10. According to us, it is not a matter between employer and employee when both the parties stand on an unequal bargaining position in executing

the contract. Solvency of a party is required to be considered to engage it for the purpose of collecting toll etc. as collecting entity. Therefore,

when a party keeping its eyes open entered into a contract and enjoyed the usufruct out of it, such party cannot turn around and complain about

the conditions of the contract later on. In the instant case, the contract contains a clause, which provides that in case of missing vehicles (vehicles

which have crossed the plaza without payment of prescribed user fee) detected during any checks, fifty times of number of such missing vehicles

multiplied by single rate of fee of the particular vehicle will be charged as penalty.
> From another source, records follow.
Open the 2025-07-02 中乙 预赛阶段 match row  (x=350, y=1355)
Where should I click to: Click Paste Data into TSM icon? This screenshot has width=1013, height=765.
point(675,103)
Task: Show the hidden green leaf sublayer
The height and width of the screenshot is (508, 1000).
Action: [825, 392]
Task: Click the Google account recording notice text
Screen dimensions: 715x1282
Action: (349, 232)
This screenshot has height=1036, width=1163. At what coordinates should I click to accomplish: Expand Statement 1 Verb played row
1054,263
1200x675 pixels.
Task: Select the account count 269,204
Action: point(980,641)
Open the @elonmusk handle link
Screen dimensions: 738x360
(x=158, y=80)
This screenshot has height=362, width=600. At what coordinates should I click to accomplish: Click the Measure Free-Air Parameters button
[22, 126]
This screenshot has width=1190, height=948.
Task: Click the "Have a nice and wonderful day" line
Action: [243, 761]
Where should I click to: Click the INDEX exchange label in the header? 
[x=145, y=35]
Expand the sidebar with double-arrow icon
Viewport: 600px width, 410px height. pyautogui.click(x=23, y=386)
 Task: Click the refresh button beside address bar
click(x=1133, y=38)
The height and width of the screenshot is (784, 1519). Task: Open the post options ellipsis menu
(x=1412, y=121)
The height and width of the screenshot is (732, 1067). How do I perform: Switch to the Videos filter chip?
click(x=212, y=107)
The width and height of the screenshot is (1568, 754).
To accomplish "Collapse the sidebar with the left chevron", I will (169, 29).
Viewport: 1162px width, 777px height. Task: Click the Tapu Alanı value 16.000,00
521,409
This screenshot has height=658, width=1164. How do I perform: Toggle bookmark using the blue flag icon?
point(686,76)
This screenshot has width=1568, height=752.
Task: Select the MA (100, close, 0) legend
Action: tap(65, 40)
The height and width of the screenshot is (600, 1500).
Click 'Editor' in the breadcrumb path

Now the petitioner has come with a case by giving several figures

as to how much fees it has not collected, and disputed the figure of penalty imposed by the respondent authority upon it. However, we find that the

contract is available before us and on the basis of the penalty clause of such contract, the penalty has been imposed upon the petitioner, therefore,

the imposition of penalty under such clause cannot be said to be arbitrary in nature. The dispute, if any, is with regard to quantum i.e. (a) whether

the quantum as figured out by the respondent-authority is arithmetically correct; (b) whether the figures under the imposed penalty are correct; (c)

whether the penalty clause has been inserted in the contract dehors the provisions of Section 74 of the Contract Act; and (d) in such case which

amount is to be treated as reasonable for the purpose of imposition of penalty. All such questions are within the domain of an arbitrator to be

appointed upon being called. The judgments cited on the second point appear to have determined the quantum of penalty only by way of suit or

proceeding before the arbitrator. Therefore, though it is correct to say that alternative remedy is a rule of discretion and not of compulsion yet such

type of disputes are required to be adjudicated upon by the appropriate civil Court or forum to come to a definite finding. Writ Court cannot

assess reasonable quantum on the assertion of facts. When the arbitrator is the sole authority to adjudicate the issue, the matter is required to be

laid before the arbitrator to adjudicate the matter on the basis of the facts and on the strength of law. Presently, under the Arbitration and

Conciliation Act, 1996 power of an arbitrator is exhaustive. It has power to decide not only with regard to the facts but also the question of law

even upto the extent of its own jurisdiction.

11. Against this background, we do not find any reason not to send the matter to the arbitrator for the purpose of entertaining the reference on

merit and for adjudicating the same by passing an appropriate order as early as possible.

12. By and large, the writ Court does not interfere with the disputed amount of claim but when the claim is admitted, it passes an order for the

purpose of payment thereof to avoid unnecessary litigations and in this case such type of order has already been passed at an interim stage on 18th

February, 2011. Such amount has already been paid by the respondent authority and the petitioner has received the same. Therefore, by sending

the matter to the arbitrator, the payment of such amount cannot be re-agitated, particularly when the claim is restricted only with regard to penalty.

Hence, the interim order passed by this Court for such payment is hereby confirmed.

13. Thus, the writ petition is disposed of finally with a direction upon the petitioner to invoke the arbitration clause as early as possible preferably

within a period of 15 days from the date of getting certified copy of this order for adjudication of the cause. Except the same no other relief can be

granted to the petitioner.

14. However, no order is passed as to costs.